Di sicuro, per le famiglie, la novità che scatta da oggi significa un consistente risparmio. Il Codacons ha fatto i conti e ha calcolato che il roaming costava agli utenti europei ben 8,5 miliardi di euro l’anno, pari al 10% dei ricavi delle società telefoniche (nel 2006 un utente pagava da 1 a 6 euro al minuto per fare una telefonata dall’estero, e dai 35 centesimi a 1 euro per riceverla). Esiste perciò il timore che i costi del roaming vengano reintrodotti in modo mascherato. «Il rischio concreto è che alcuni operatori possano decidere di rientrare dei mancati ricavi legati al roaming introducendo altri balzelli o applicando rincari tariffari agli utenti», afferma il presidente del Codacons, Carlo Rienzi. Intanto meglio conoscere le possibili «trappole» in cui potremmo cadere senza rendercene conto.

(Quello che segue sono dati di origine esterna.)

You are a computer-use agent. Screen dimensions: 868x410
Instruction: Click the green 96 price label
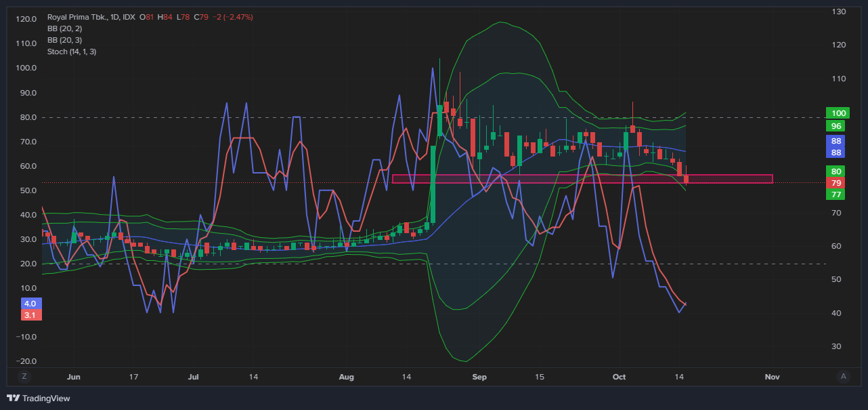(x=838, y=126)
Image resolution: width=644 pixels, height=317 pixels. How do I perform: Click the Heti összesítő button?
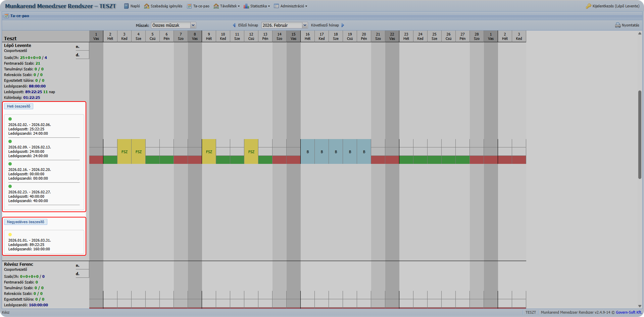(19, 106)
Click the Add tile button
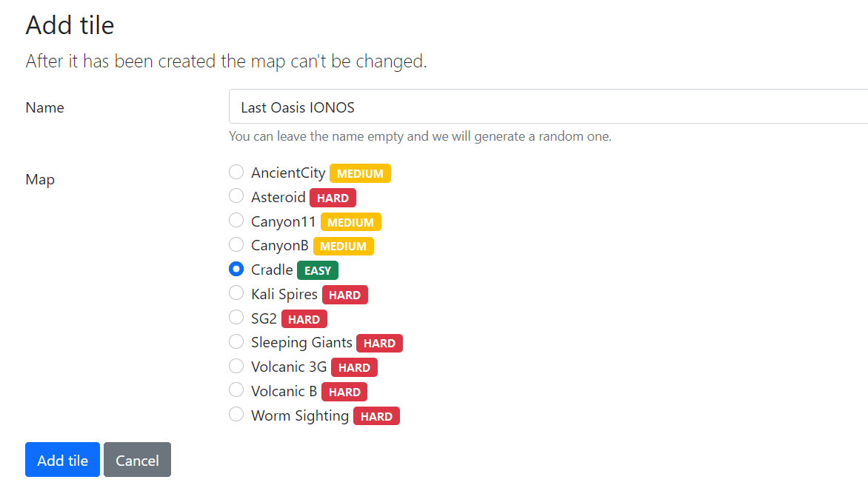The image size is (868, 491). [x=62, y=459]
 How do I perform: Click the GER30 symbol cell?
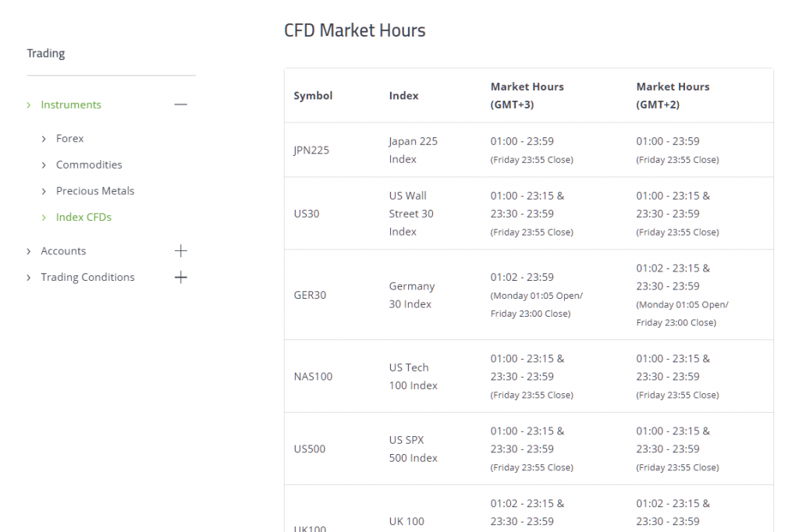(310, 295)
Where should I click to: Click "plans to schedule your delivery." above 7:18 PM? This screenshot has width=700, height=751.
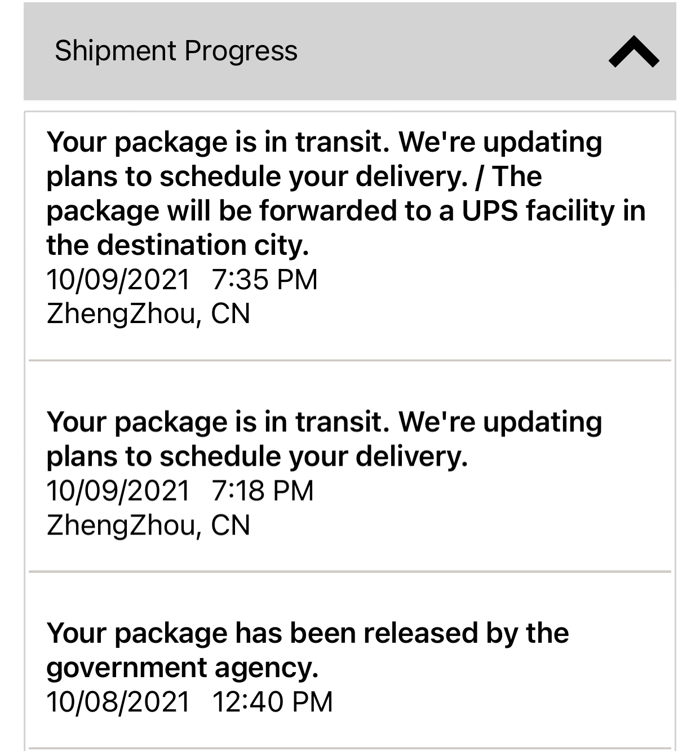[257, 456]
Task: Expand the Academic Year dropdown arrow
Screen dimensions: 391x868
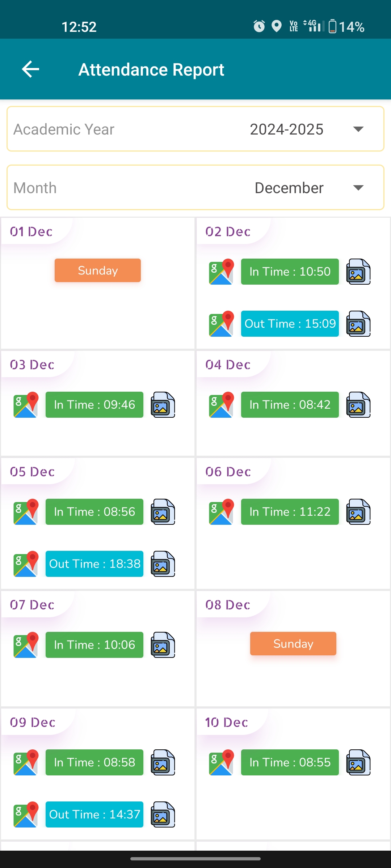Action: tap(358, 129)
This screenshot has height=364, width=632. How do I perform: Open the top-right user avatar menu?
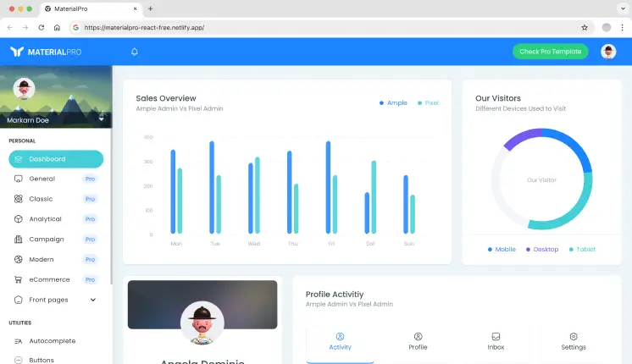[x=608, y=52]
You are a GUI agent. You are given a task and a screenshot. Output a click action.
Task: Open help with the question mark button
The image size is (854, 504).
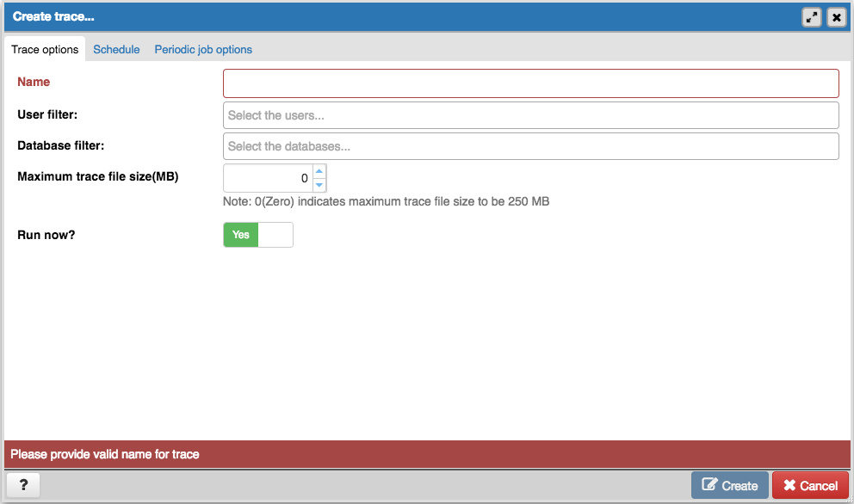pyautogui.click(x=23, y=485)
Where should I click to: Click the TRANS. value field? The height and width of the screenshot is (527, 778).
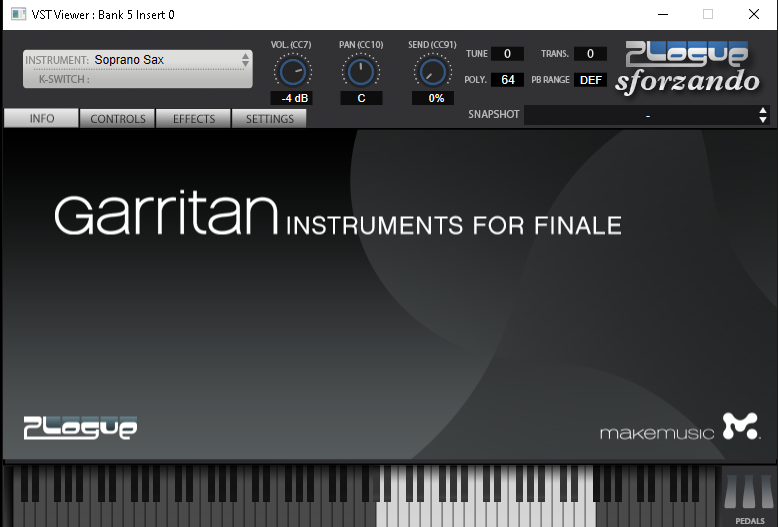(590, 54)
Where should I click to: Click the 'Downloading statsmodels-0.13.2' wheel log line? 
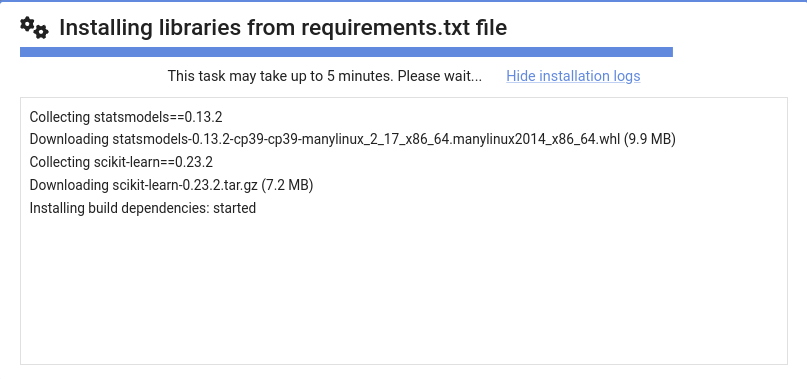353,140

INTERNET – Bruxelles ha stabilito che gli operatori possono fissare un limite al traffico roaming che gli utenti possono utilizzare in vacanza. Prima di partire occorre quindi informarsi su quali sono i limiti decisi dal nostro operatore soprattutto per quanto riguarda Internet. Superati questi limiti per i giga scatterà la tariffazione a consumo, con una tariffa massima di 0,0077 euro per ogni mega di traffico in più (7,8 euro a giga) stabilita da Bruxelles. Le compagnie comunque saranno obbligate a inviare all’utente una notifica non appena l’utente avrà superato i 60 euro di traffico Internet. Anche i minuti di chiamate in più rispetto ai limiti previsti costeranno di più, così come gli sms. Bruxelles ha stabilito che devono avere un costo massimo di 3,2 centesimi al minuto (+Iva). Gli sms in più dovranno costare al massimo 1 centesimo (+Iva). Va ricordato che il roaming gratuito è garantito solo sul traffico incluso nella propria offerta.

Son o compresi nell’accordo 29 Paesi Ue,  inclusi la Norvegia, l’Islanda e il Liechtenstein. Non ci sono invece la Svizzera e manca San Marino e l’Albania. È inoltre esclusa anche la repubblica Turca di Cipro del Nord. Sono invece incluse nella lista Guadalupa, Guyana francese, La Reunion, Mayotte, Martinica. Così come pure la Gran Bretagna nonostante la Brexit. I futuri accordi sull’uscita del Paese dalla Ue potrebbero però modificare il quadro.

La rivoluzione vale soltanto per chi viaggia e si reca all’estero per soggiorni occasionali, determinati per non più di quattro mesi. Non si potrà perciò utilizzare la propria sim all’estero per più di questo lasso di tempo. Una volta superato questo limite, gli utenti rischieranno extra-costi su tutti i servizi.